| LISTED RECORDS |
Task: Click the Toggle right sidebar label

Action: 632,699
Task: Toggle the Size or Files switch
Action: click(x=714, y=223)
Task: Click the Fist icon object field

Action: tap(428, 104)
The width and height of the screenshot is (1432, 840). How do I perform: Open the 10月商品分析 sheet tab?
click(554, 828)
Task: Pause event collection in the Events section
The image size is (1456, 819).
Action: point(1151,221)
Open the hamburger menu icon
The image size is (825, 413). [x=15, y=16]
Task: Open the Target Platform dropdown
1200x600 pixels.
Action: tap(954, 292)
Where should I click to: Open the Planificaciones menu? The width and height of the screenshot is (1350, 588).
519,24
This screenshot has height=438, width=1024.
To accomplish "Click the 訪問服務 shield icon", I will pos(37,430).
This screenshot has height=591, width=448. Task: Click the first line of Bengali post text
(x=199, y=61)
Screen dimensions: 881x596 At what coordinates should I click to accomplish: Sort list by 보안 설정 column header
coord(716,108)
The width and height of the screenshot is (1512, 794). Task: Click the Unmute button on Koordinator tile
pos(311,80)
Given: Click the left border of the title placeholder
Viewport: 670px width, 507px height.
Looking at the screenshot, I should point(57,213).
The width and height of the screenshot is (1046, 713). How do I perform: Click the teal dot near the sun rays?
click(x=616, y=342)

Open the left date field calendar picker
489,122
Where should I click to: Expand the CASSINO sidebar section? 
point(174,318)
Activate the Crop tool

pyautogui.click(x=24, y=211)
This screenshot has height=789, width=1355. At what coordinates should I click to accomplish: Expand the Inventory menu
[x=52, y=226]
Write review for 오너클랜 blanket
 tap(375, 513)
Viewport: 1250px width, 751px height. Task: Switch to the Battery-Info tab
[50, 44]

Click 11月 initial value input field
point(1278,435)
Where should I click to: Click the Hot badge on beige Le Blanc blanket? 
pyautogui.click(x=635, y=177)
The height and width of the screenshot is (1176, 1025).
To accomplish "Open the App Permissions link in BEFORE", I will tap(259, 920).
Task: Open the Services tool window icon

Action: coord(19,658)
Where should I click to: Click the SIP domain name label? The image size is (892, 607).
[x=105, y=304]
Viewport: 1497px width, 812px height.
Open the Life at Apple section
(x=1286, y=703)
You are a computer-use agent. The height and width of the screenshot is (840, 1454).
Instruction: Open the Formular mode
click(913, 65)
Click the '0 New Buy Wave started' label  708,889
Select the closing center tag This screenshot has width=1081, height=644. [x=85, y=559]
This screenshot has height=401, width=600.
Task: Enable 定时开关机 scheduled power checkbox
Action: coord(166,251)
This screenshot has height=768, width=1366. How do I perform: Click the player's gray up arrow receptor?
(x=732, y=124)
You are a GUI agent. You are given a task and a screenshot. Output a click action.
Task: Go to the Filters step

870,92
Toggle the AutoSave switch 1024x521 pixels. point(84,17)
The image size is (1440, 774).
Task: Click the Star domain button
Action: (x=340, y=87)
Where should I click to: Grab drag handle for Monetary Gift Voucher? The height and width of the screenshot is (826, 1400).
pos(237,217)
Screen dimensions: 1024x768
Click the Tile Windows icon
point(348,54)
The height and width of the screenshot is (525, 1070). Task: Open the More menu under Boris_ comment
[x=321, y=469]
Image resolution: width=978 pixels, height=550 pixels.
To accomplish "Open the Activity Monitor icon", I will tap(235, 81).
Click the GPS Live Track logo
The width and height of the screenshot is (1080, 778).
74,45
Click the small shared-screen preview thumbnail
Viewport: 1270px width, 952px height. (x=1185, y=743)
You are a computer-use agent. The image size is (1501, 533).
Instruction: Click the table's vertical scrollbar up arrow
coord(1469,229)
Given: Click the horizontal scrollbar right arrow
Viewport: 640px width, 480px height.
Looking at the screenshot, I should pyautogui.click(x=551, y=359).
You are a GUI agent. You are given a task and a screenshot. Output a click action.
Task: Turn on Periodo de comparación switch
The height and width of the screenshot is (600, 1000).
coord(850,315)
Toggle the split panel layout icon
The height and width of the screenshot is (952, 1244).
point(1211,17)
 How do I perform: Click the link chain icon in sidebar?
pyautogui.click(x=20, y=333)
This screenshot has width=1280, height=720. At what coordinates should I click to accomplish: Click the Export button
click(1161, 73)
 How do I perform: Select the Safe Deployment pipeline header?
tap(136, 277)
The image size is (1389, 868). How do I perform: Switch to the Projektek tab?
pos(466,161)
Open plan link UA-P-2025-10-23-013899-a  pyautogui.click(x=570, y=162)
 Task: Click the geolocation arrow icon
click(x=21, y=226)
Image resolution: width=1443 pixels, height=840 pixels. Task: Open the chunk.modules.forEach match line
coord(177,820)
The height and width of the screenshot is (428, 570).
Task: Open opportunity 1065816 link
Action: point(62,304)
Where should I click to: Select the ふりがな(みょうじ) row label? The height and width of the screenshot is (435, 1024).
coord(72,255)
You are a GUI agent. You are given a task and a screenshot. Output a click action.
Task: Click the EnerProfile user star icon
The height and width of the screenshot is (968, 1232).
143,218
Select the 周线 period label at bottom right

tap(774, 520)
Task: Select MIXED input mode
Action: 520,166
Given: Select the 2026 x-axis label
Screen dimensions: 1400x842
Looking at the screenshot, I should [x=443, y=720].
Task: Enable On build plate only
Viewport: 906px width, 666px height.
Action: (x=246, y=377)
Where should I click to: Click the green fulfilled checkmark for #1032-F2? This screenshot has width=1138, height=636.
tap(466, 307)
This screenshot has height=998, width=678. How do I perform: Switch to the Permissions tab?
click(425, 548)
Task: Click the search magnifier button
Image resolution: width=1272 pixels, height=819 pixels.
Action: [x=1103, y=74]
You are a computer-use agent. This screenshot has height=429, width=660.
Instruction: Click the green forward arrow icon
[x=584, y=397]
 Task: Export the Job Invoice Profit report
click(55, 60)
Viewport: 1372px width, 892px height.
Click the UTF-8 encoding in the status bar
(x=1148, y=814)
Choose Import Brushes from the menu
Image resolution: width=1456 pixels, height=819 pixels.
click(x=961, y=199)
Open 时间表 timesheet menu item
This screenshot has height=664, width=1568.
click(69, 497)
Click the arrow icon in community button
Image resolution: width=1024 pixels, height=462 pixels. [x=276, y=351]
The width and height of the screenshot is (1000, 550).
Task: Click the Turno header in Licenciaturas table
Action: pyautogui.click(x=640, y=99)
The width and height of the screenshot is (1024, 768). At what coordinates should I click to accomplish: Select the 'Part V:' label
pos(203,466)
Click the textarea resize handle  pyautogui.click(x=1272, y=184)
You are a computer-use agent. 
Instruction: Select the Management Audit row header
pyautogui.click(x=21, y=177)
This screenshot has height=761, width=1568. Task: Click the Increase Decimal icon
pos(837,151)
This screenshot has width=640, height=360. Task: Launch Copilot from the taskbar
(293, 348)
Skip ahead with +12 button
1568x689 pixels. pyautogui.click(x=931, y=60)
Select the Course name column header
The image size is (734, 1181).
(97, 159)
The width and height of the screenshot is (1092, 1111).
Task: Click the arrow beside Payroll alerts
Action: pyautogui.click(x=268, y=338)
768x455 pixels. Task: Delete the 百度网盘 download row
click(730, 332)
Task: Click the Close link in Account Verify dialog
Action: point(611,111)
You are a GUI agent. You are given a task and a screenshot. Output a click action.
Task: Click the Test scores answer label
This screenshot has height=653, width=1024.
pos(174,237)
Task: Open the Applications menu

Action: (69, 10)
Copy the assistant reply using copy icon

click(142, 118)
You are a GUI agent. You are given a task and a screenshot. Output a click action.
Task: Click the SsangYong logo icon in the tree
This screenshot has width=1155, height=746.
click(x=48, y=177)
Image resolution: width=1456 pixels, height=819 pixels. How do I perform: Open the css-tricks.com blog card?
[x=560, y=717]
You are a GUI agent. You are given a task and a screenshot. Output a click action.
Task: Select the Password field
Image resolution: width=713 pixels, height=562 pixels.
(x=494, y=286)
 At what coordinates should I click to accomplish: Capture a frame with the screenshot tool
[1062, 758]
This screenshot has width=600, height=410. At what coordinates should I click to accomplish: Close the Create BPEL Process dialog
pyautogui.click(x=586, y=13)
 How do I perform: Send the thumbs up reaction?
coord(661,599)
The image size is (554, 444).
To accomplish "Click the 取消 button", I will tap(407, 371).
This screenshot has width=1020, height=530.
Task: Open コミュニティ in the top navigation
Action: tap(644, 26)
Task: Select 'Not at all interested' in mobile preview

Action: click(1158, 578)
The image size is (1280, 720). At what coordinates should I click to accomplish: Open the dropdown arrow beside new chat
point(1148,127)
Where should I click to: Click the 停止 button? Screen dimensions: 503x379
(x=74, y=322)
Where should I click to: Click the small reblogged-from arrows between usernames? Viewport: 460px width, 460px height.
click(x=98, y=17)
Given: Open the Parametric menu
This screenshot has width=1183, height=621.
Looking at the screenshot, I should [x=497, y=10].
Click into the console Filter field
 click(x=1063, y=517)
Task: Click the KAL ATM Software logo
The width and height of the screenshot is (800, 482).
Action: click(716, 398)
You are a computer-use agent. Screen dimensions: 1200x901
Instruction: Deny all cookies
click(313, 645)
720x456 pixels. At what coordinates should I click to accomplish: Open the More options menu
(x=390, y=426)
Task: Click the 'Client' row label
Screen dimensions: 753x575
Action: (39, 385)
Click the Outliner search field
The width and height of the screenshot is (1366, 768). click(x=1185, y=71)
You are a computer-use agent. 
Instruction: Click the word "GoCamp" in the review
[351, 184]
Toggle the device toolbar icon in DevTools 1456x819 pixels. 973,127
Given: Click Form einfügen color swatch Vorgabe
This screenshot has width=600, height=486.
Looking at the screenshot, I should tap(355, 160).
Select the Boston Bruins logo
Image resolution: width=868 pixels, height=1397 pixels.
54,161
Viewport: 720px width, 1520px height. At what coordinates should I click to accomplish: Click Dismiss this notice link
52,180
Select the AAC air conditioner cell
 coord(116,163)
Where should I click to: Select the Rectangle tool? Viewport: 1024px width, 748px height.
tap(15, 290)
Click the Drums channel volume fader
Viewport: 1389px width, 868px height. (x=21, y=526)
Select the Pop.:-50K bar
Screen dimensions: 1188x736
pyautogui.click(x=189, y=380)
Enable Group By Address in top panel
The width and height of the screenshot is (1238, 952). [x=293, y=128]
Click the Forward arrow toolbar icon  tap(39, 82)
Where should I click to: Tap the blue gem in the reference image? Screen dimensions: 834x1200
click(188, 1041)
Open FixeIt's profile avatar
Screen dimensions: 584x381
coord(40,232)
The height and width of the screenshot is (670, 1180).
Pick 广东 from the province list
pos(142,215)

| YOUR INSTRUCTIONS |
Reproduce the data verbatim, beginning with the line that contains "Viewport: 720px width, 1520px" and continuing through the line that contains "Viewport: 1389px width, 868px", both included.

| REPLY |
Viewport: 720px width, 1520px height. At what coordinates should I click to accomplish: Click Dismiss this notice link
52,180
Select the AAC air conditioner cell
 coord(116,163)
Where should I click to: Select the Rectangle tool? Viewport: 1024px width, 748px height.
tap(15, 290)
Click the Drums channel volume fader
Viewport: 1389px width, 868px height. (x=21, y=526)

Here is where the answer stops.